To this general rule, some exceptions have been recognized, one of which is where the passenger is either ordered or invited by the company or its agents to get on or off, notwithstanding the motion of the train. Cincinnati, etc., R. R. Co. v. Carper, 112 Ind. 26; Lake Shore, etc., R. W. Co. v. Pinchin, 112 Ind. 592; Evansville, etc., R. R. Co. v. Duncan, 28 Ind. 441. But a passenger must not attempt either to get onto or off a train while it is in motion, if it be obviously dan*479gerous to make the attempt, although he may have been advised, or evert ordered, to do so by the servants of the company. 2 Wood Railway Law, 1127. Such an attempt is at the peril of the passenger, when he is a person of ordinary intelligence and not acting under constraint. While it is the plain duty of a railroad company to stop its train at the place of a passenger’s destination long enough to permit him to get off with safety, the fact that a train is about to pass such place of destination without stopping, does not justify the passenger in incurring any serious risk by jumping from the train. In such a contingency, the passenger’s remedy is against the company for carrying him past his place of destination.

It is not expressly charged in the first paragraph of the complaint that Reibel, the decedent, was required by the railroad company to get off the train at Sunman Station, as he did. We construe the averment that he was so compelled to quit the train at that place, to mean that he had to jump from it to prevent being carried past his place of destination. In the light of this construction, he was guilty of contributory negligence in jumping from the train under the circumstances as they are described in said first paragraph of the complaint, which was, in consequence, rightly held to be insufficient upon demurrer.
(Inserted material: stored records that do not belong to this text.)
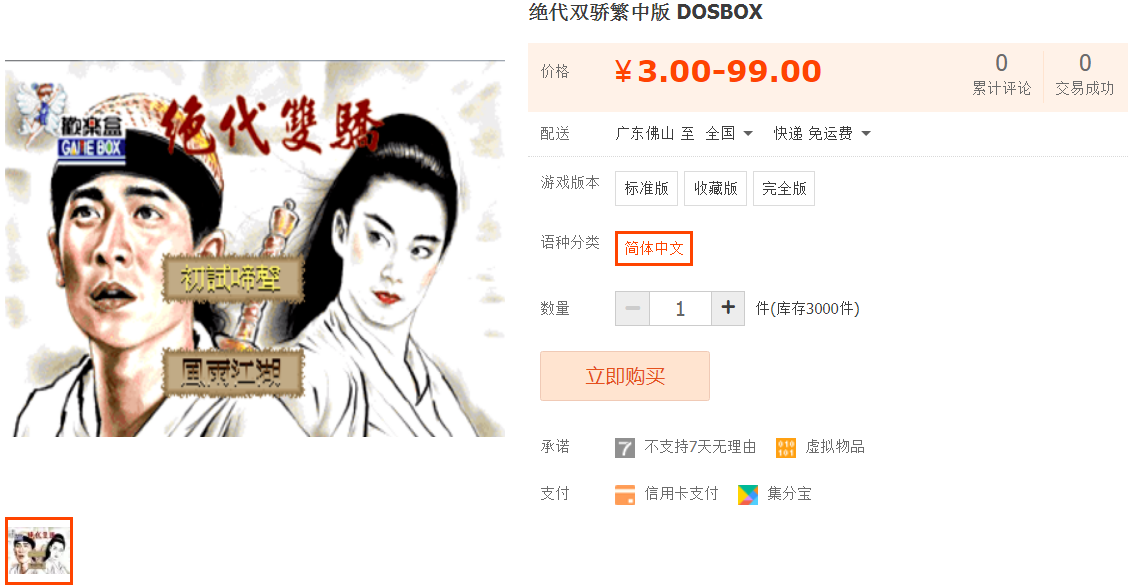
Task: Expand the 全国 destination dropdown
Action: point(729,133)
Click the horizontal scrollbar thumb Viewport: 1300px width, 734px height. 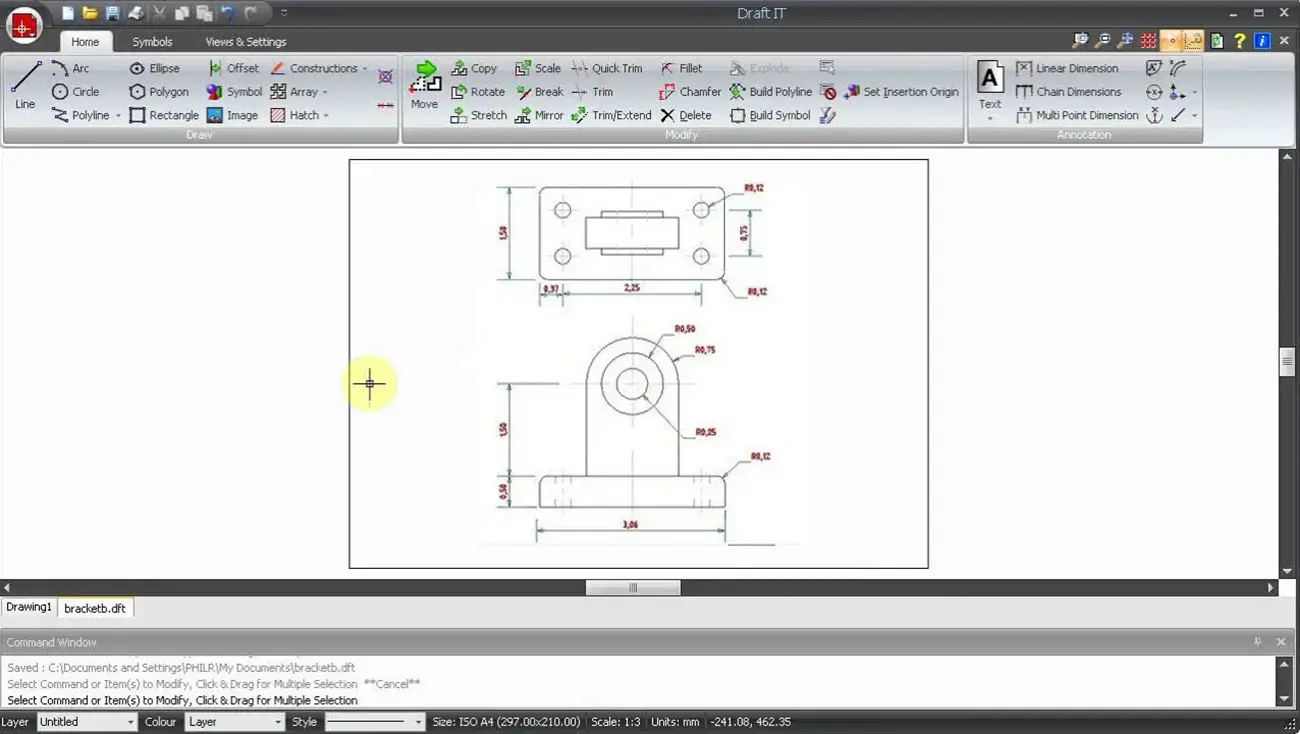[632, 588]
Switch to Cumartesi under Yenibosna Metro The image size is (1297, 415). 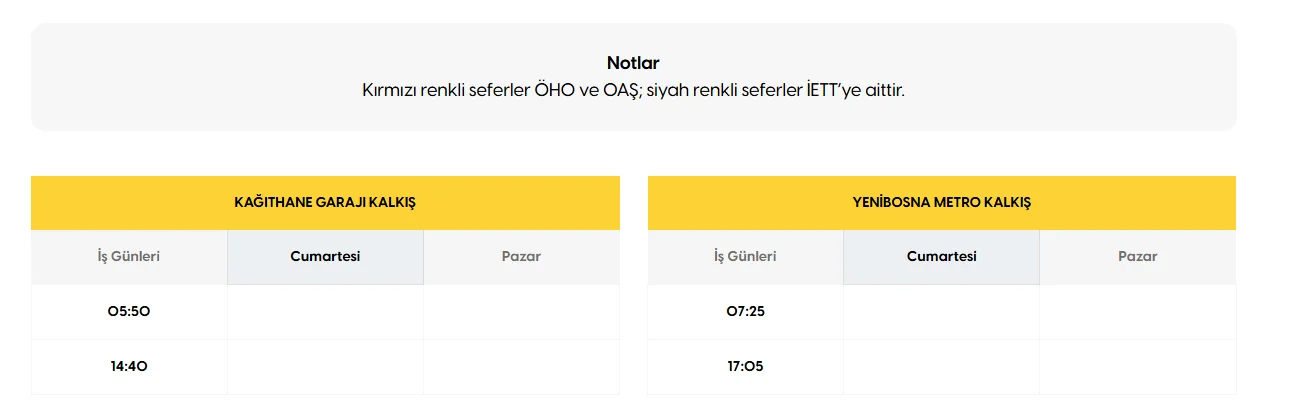click(941, 256)
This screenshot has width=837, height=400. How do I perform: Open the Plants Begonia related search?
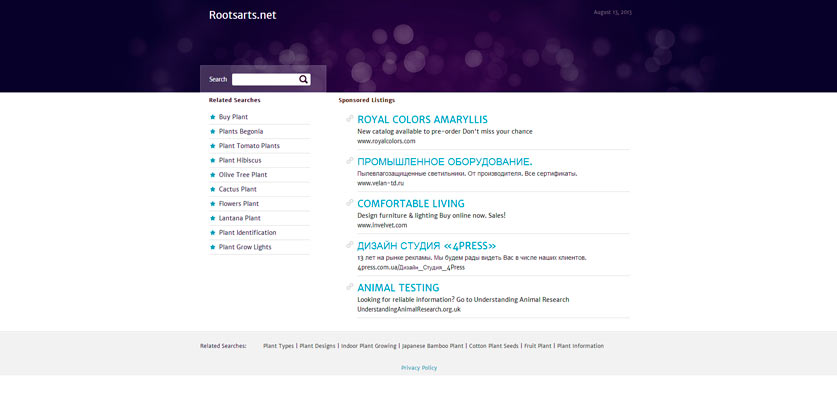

The second paragraph of the complaint admitted that the decedent alighted safely upon the platform of the station at Sunman, but charged that one of his fellow-passengers thereafterwards ran against him and threw him down upon the platform and thence under the train, where he was killed. How this fellow-passenger happened to run against the decedent was not, as has been seen, stated. This may have been the voluntary act of the fellow-passenger. Nothing, at all events, was averred to the contrary. When the decedent reached the platform of the station at Sunman safely, the defendant, presumably, owed him no further duty as a passenger. If the defendant was at fault in any matter that thereafter occurred, it should have been affirmatively alleged. In *480other words, it was not affirmatively shown that the defendant’s failure to stop its train at Sunman was the proximate •cause of the decedent’s death. From the facts stated, the inference rather is, that his death resulted from some fault •or accident on the part of a fellow-passenger after he became disconnected with the train.

Filed May 11, 1888.

We need not, therefore, inquire whether, as an abstract ■question, the decedent was, upon the facts charged in the second paragraph of the complaint, guilty of contributory negligence in jumping from the train at Sunman. 2 Wood Railway Law, 1133, 1139, 1144, 1150, 1154; Wharton Neg., ■section 369 et seq.

The judgment is affirmed, with costs.